In India there are around 5,000 jobless young pilots and a large part unemployable, trained at too low standards, Airlines does not want them.
This is a major issue; the training standard.
There are three reference standards in our training world:
- FAA (USA), but aside the FAA licence, major US Airlines recruit experienced professionals with important logbook (typically something like 4,000 hours). More, often Airlines request or a sound military experience, or Academic diplomas (bachelor degrees). The FAA licence by itself is not sufficient for being a low time First officer on an Airliner. US Air Force, Navy are decommissioning every year a lot of experienced pilots, and there is also a huge General and Regional Civil Aviation activity which give opportunities for building hours on a logbook
- EASA (Europe) at the difference of USA, the Air Forces are too small and the General Aviation is very weak. Europeans like most Countries worldwide has no choice; they have to put on the right seat of an Airliner a "low timed" pilot. For compensating the deficiency in experience, Europe has built a tough Ab Initio training system: tough selection ( typically, less than 1 on 10 candidates pass through a cadet scheme, theoretical knowledge reinforced with tougher exam, flight training very structured, and recently the Flight Instructors qualifications has been upraised. On the worldwide market the EASA trained students has better chance to be recruited than other ones. (Malaysia is already partly at a European compliant standard, Vietnam is working with French schools for setting their standards)
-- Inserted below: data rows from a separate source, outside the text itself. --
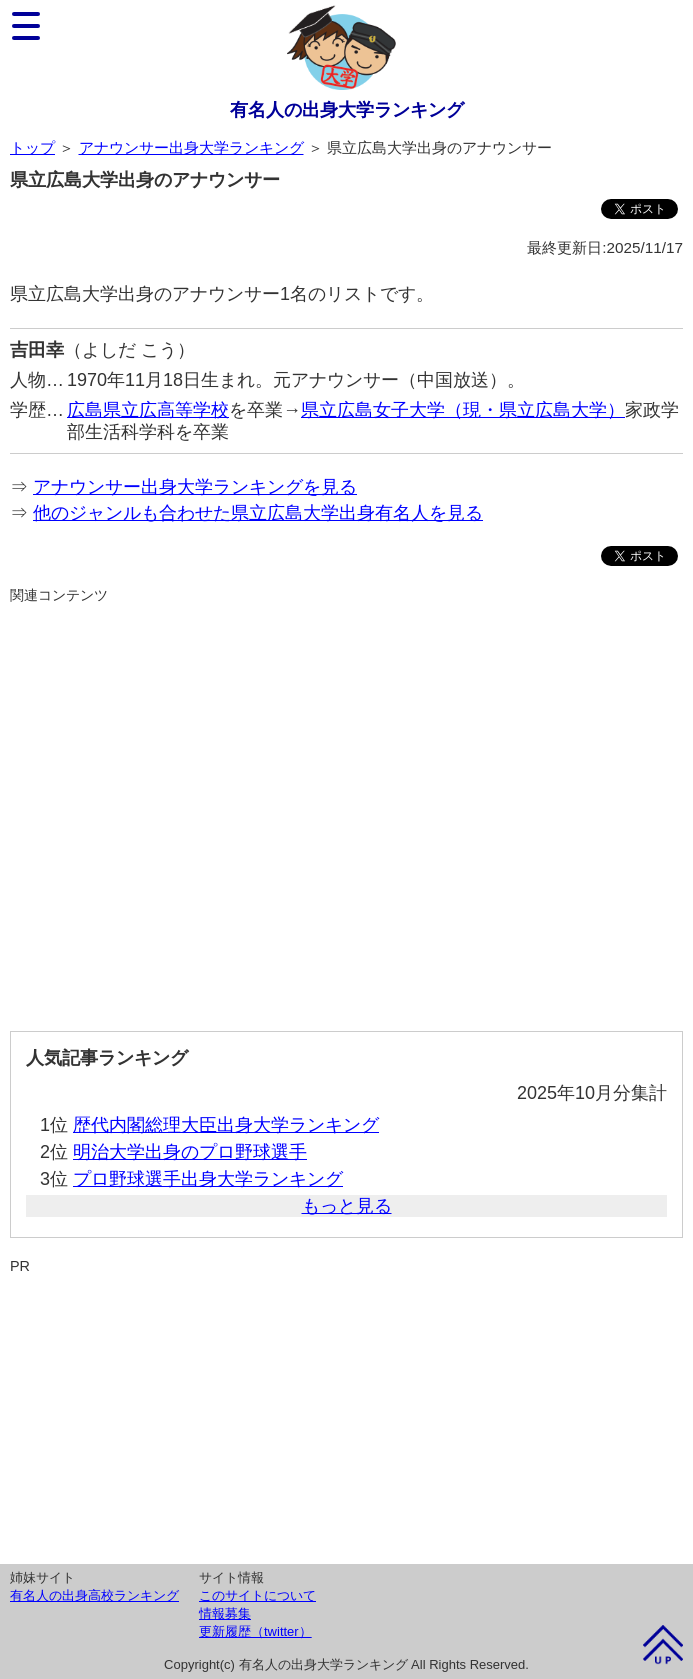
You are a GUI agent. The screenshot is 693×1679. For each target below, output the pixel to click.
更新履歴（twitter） (255, 1631)
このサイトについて (257, 1595)
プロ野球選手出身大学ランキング (208, 1179)
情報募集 (225, 1613)
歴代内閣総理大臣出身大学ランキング (226, 1125)
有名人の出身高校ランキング (94, 1595)
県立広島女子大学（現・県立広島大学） (463, 410)
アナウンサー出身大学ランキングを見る (195, 487)
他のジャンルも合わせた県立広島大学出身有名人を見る (258, 513)
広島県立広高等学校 (148, 410)
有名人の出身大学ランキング (347, 110)
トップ (32, 147)
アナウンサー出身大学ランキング (191, 147)
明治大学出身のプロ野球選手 (190, 1152)
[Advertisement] (346, 809)
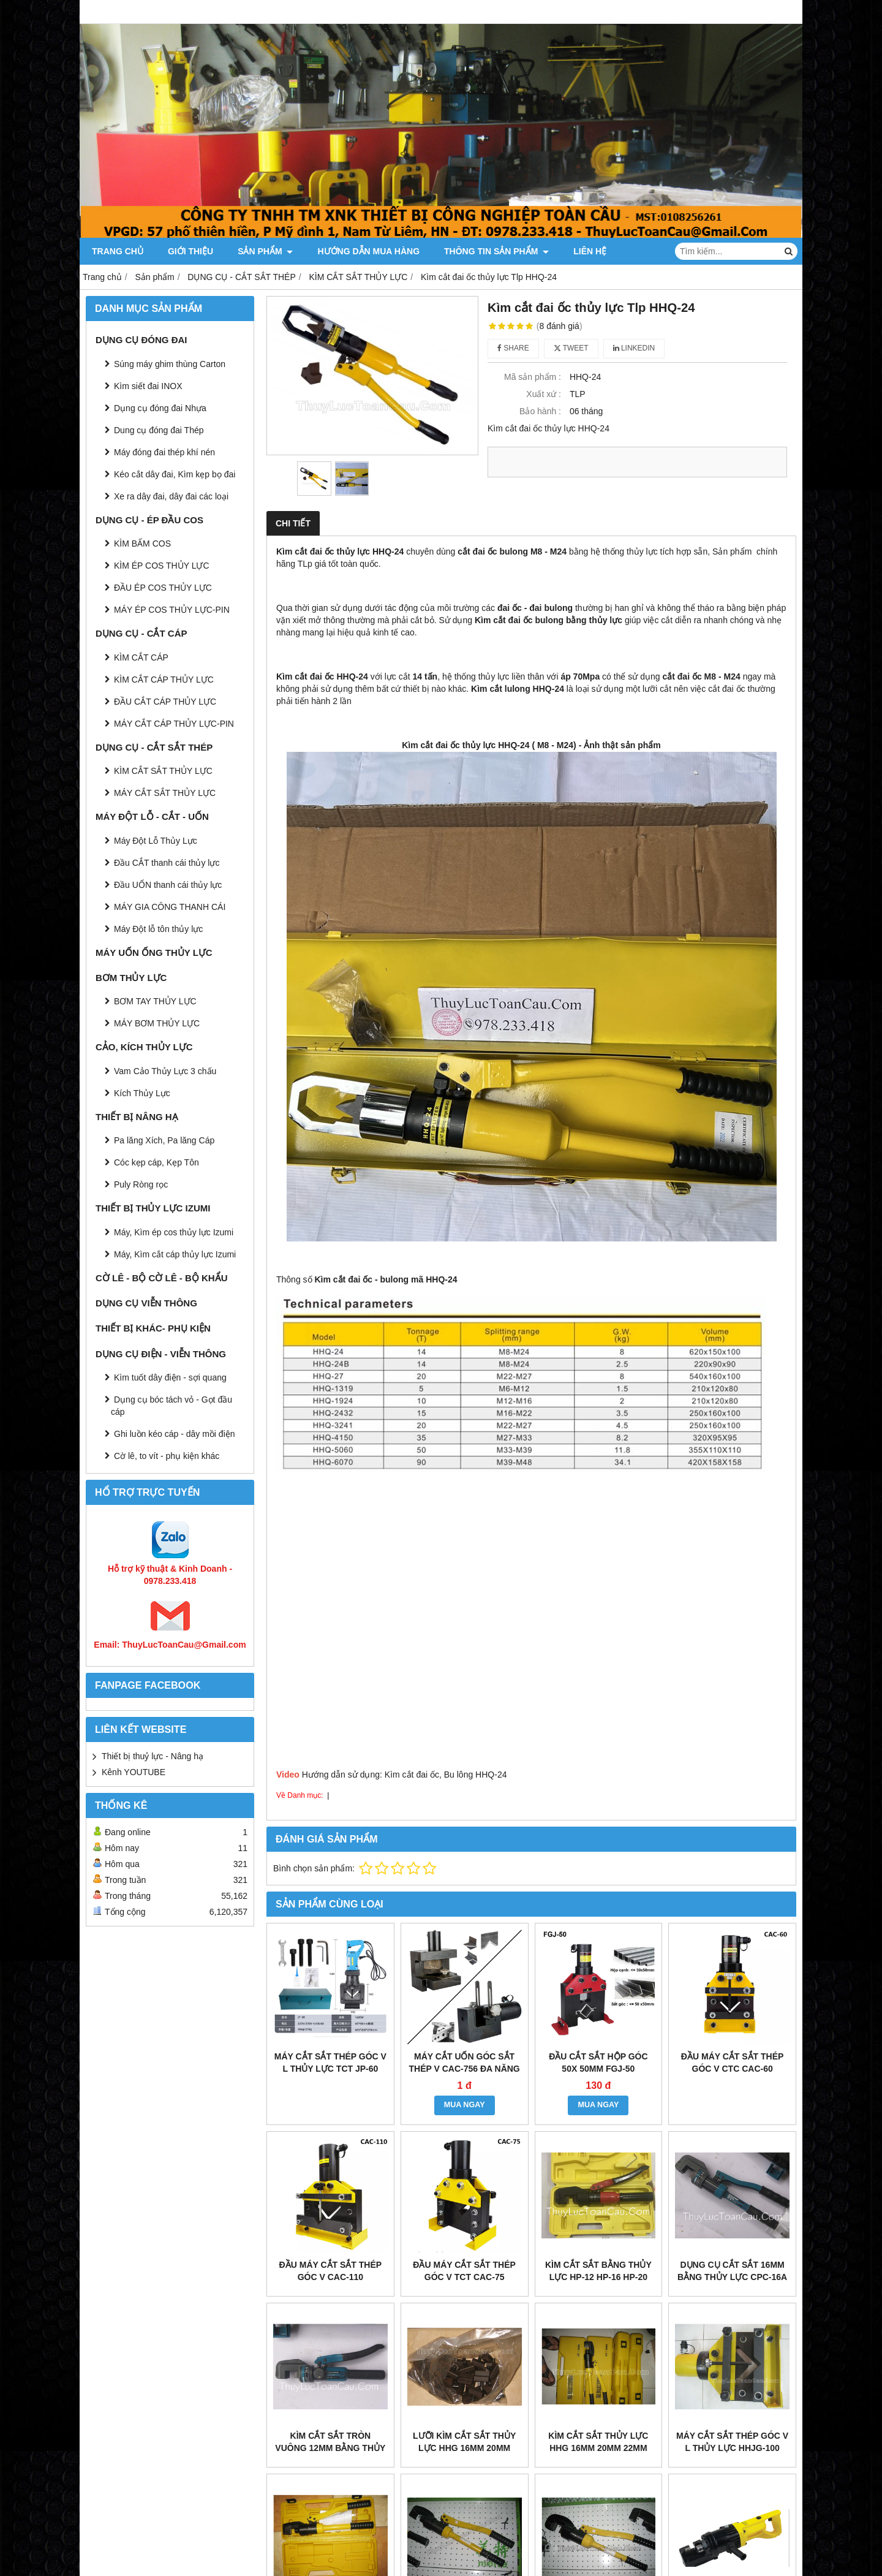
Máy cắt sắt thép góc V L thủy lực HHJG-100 (732, 2442)
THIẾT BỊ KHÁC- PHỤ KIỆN (153, 1328)
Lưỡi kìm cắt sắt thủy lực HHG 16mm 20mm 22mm (464, 2448)
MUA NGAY (464, 2105)
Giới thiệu (190, 251)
- ICAO, which is the bottom line that everybody must respect. the standard is defined by the Annex 1 to the 1944 Chicago Convention. It is updated periodically, the last version introducing mandatory "proficiency english levels" to respect and the new licensing system "MPL".
Thailand is aligned on the ICAO standard as per the Thai Civil Aviation Authority requirements, which means the exportability of young pilots on demanding markets like Middle East or China is weak as those markets are now aligning themselves on the EASA standard. The only school close to EASA standard is IAC-NPU in Nakhon Phanom (which is doing more than the DCA requirements).
In any case, it is the Airline which recruits and decides, like recently in Indonesia, young pilots of worldwide origin are competiting and those without a training at EASA standard have very limited chances.
Before dreaming to export, a revision of the standards is required.
My 3 cents on this issue.
Thank you. One of the most informative posts ever on TV.